Calculating Leave Pay Rate
The new, finalized pay calculation rules generally mimic state standards. The more pressing issue for employers is how a separate, newly-proposed rule defining “normal hourly compensation” will appear in final form. The rule, if adopted as proposed, would in part be welcomed by employers. The proposed rule walks back an OLS proposal to include holiday pay and premium rates in calculations as well as an FAQ stating that employees are entitled to compensation for lost commissions. Importantly, however, in the proposed rule, OLS only partially walks back the requirement with respect to pay for lost commissions by proposing that overtime-exempt employees are not entitled to lost commissions, meaning employers would need to calculate lost commissions for non-exempt employees. The comment period on the proposed rule closed on June 19, 2018, and a final rule is anticipated by July 1st.
Employer Notice & Posting Requirements
Advancing Leave: The Ordinance, like state law, allows employers to advance leave to employees prior to accrual, and a new rule generally adopts state law requirements for such advances. The new rule also requires employers to provide written or electronic notice, by the end of the period which the advance was intended to cover, that establishes the advanced amount at least equaled what the law required an employee to accrue. This notice is in addition to an employer’s obligation to notify employees of their available leave balance when wages are paid.
Mandatory Poster: Under the ordinance, employers must display the OLS-created poster. A new rule requires that employers must display a poster that meets OLS’s specific dimensions. It also mandates that the poster be displayed, or provided individually if display is infeasible, no later than when employment begins or within 30 days of an employee becoming covered during employment.
Interplay with Other State & Seattle Laws
Hotel Employees Health and Safety Initiative (HEHSI): Under the HEHSI, if a covered employee brings to a hotel employer’s attention the occurrence of an act of violence (including assault and sexual assault, or sexual harassment by a guest), the employer must immediately allow the employee sufficient paid time to contact the police and provide a police statement and to consult with a counselor or advisor of the employee's choosing. A new HEHSI rule, also effective July 1, 2018, provides that employers cannot subtract hours paid from any other paid leave to which the employee is entitled (by law or employer policy), including Seattle’s Paid Sick and Safe Time Ordinance.
Examples of Notable Deleted Rules
In the new rules, OLS purged various rules. Unless the standards set by these rules are eventually incorporated into an updated FAQ, it is unclear whether OLS will be guided by to-be-rescinded precedent when investigating complaints filed after the new rules take effect.
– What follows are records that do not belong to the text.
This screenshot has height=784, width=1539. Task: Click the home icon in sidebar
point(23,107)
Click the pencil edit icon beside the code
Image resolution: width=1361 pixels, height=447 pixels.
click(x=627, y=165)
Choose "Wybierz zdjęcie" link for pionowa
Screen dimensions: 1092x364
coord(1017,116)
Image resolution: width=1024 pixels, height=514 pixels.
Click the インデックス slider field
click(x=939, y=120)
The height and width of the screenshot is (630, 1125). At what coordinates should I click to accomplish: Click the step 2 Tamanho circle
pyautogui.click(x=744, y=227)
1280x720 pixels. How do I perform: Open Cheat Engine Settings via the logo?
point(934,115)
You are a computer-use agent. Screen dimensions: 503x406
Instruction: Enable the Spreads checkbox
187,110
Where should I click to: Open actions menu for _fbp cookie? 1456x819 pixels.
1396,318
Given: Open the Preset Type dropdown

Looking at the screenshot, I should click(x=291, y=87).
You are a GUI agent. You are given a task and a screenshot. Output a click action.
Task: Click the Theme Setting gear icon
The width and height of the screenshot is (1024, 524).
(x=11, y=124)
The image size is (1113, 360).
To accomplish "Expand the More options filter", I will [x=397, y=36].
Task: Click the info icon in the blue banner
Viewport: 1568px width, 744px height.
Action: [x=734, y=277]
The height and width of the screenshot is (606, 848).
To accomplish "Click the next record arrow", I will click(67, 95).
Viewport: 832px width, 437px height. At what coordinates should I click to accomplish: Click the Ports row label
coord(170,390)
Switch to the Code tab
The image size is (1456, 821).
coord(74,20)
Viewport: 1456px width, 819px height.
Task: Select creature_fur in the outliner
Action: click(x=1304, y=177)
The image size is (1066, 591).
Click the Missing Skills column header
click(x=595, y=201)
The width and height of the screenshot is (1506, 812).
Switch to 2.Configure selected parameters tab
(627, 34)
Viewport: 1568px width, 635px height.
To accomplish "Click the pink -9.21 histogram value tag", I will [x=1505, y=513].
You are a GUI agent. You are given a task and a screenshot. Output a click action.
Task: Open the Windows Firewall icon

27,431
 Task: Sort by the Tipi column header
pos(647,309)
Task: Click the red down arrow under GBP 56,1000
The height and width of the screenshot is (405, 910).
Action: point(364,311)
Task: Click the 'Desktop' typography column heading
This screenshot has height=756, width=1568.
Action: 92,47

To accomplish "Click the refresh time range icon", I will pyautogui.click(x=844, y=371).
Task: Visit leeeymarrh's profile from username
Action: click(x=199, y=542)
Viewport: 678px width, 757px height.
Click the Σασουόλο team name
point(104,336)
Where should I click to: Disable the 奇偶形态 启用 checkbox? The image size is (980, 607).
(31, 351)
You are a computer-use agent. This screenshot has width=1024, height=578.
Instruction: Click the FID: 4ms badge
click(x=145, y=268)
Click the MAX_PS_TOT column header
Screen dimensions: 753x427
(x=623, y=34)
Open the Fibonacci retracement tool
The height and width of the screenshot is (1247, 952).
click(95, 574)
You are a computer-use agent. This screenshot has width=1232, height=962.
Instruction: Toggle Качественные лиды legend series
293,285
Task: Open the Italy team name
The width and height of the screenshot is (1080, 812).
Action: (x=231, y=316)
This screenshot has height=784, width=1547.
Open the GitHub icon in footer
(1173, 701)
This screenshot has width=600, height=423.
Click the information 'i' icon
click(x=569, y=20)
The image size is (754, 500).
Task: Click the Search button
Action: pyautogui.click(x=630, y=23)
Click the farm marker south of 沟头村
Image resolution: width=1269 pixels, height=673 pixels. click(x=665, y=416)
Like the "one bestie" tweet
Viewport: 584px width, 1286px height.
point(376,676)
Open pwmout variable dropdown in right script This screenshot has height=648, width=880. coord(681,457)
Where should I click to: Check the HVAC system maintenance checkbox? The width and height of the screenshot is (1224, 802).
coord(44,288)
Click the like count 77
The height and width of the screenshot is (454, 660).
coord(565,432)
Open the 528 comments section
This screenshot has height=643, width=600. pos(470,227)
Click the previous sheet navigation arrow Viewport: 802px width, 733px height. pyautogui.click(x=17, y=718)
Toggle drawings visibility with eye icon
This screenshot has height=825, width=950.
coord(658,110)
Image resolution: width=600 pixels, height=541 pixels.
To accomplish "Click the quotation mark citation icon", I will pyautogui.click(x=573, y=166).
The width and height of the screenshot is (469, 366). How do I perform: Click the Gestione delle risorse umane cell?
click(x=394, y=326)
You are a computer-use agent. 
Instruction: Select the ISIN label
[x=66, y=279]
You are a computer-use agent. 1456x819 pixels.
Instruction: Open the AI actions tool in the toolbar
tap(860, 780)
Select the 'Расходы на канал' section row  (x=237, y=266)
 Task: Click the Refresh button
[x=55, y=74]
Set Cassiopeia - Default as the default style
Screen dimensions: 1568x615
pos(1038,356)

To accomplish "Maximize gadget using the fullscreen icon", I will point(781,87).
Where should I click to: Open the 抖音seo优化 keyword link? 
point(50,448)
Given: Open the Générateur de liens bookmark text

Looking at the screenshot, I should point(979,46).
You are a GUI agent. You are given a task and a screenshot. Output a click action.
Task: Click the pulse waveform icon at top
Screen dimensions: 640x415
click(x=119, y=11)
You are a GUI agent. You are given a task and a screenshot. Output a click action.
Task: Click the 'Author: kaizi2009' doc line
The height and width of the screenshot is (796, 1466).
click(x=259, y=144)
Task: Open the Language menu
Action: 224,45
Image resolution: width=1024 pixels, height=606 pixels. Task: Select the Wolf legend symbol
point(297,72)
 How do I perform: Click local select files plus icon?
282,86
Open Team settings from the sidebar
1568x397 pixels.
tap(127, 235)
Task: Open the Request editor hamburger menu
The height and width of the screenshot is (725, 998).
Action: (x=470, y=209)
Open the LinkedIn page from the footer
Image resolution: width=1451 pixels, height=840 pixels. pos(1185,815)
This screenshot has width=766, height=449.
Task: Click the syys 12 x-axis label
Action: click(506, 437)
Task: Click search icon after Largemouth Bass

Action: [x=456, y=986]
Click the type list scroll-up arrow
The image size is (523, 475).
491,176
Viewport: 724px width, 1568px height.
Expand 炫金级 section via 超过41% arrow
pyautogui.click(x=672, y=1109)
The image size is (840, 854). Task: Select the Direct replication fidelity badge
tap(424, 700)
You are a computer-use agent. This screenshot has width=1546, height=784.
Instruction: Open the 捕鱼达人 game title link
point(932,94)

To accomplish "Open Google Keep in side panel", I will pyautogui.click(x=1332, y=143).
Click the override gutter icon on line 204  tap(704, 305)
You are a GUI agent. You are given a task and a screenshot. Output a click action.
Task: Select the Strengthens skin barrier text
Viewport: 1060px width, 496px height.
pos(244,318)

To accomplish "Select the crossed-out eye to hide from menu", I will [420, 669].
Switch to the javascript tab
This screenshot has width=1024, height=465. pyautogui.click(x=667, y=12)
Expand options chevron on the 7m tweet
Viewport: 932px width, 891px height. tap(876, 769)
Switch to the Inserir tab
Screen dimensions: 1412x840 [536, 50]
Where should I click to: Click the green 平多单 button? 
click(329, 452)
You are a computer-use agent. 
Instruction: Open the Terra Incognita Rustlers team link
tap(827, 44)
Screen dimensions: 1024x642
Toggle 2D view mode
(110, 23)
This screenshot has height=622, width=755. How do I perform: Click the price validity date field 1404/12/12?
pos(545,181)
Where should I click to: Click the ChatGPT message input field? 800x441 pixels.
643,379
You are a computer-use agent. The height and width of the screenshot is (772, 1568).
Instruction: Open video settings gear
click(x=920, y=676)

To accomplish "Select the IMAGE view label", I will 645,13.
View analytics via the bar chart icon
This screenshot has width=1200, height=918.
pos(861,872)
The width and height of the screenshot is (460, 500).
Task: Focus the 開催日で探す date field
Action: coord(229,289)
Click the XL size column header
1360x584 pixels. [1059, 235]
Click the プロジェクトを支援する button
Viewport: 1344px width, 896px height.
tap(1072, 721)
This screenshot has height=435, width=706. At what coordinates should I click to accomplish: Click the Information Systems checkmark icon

For example, an existing rule allows employers to seek documentation or verification from an employee, even if leave is used for fewer than four consecutive days, when there is a clear instance or pattern of abuse. A separate existing rule explains that the Ordinance’s antiretaliation protections do not prevent an employer from disciplining an employee when there is a clear instance or pattern of abuse. Another soon-to-be-eliminated rule provides that work performed outside Seattle is not covered under the law for accrual and use purposes.
Employers have limited time to determine whether and how the revised rules impact policies and procedures. Given that so many state requirements were incorporated into the rules, and many rules did not substantively change, the short timeframe likely is not as problematic as it may appear at first glance. But the narrow window to comply presents one potentially daunting challenge: adjusting payroll rules to calculate the PSST pay rate. At most, employers may have only several days to review, and incorporate into pay rate calculations, the forthcoming “normal hourly compensation” rule anticipated by July 1st. Accordingly, the OLS PSST webpage should be actively monitored to determine when this rule is finalized, so employers have as much time as possible to resolve what may prove to be one of the trickier PSST compliance issues.